おじさんの雑記帳 

「20世紀少年」の感想文そのほか 寺本匡俊 1960年生 東京在住

反確率論 (20世紀少年 第616回)

 将平君の鉄郎姿の絵に続いて、スペードの市とケンヂの会話が始まる。市は偽造手形でヤバい橋を渡るよりも、もっと安全に関東に脱出する方法を知っているとケンヂたちを勧誘しようと試みた。ケンヂの反応は「脱関東斡旋屋か」というそっけないものだったが、市もさるもの、勝手に何とでも呼んでくれと軽く受け流している。

 スペードによると、この3年間でただ一人を除き、3000人が偽造手形の関所越えに失敗して撃ち殺されているという。これまで手形に期待をよせていた将平君は「ひ」とひるんでいる。前出の墓堀人夫のおじいさんは、ずっと一人で働いてきたとすると、単純平均で一日3人ほどのご遺体を埋葬していたのだ。

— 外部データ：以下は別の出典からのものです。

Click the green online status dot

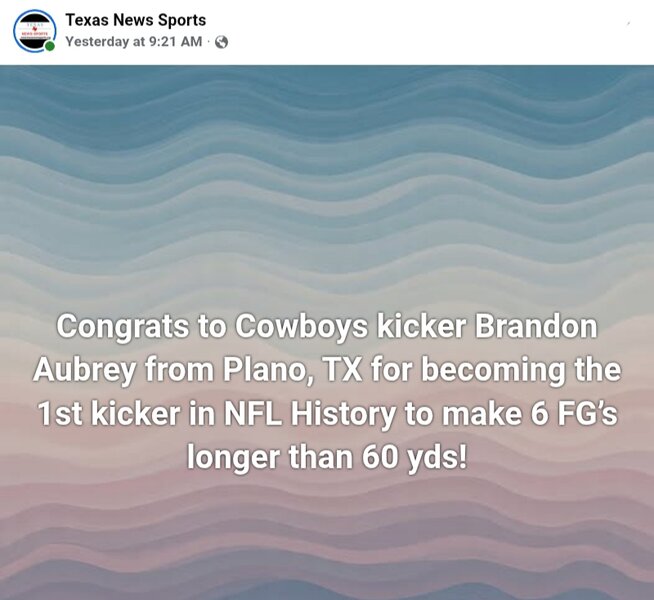(x=50, y=46)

 ケンヂはスペードの市のルートを使う場合の安全性を確認している。市によると正直言って「五人に二人」だそうだ。将平君は「あとの三人は?」と訊いているのだが市ははぐらかしてる。私見によれば、同じバスに乗った五人のうち二人が生き延びるというよりも、五台のバスのうち三台は見つかって皆殺しといったところではないか。だが、そうとなると「adios」号は何台あっても足りないか...。

 何年か前にテレビで歴史のドキュメンタリー番組を観ていたところ、遣唐使のうち生きて日本に戻ってきたのは三人に一人の割合であったという。恐るべき低率である。当時、朝鮮半島の政情治安が悪く(今も北側はそうか)、船は長旅で直接、中国大陸と行き来せざるを得なかったのも一因であったらしい。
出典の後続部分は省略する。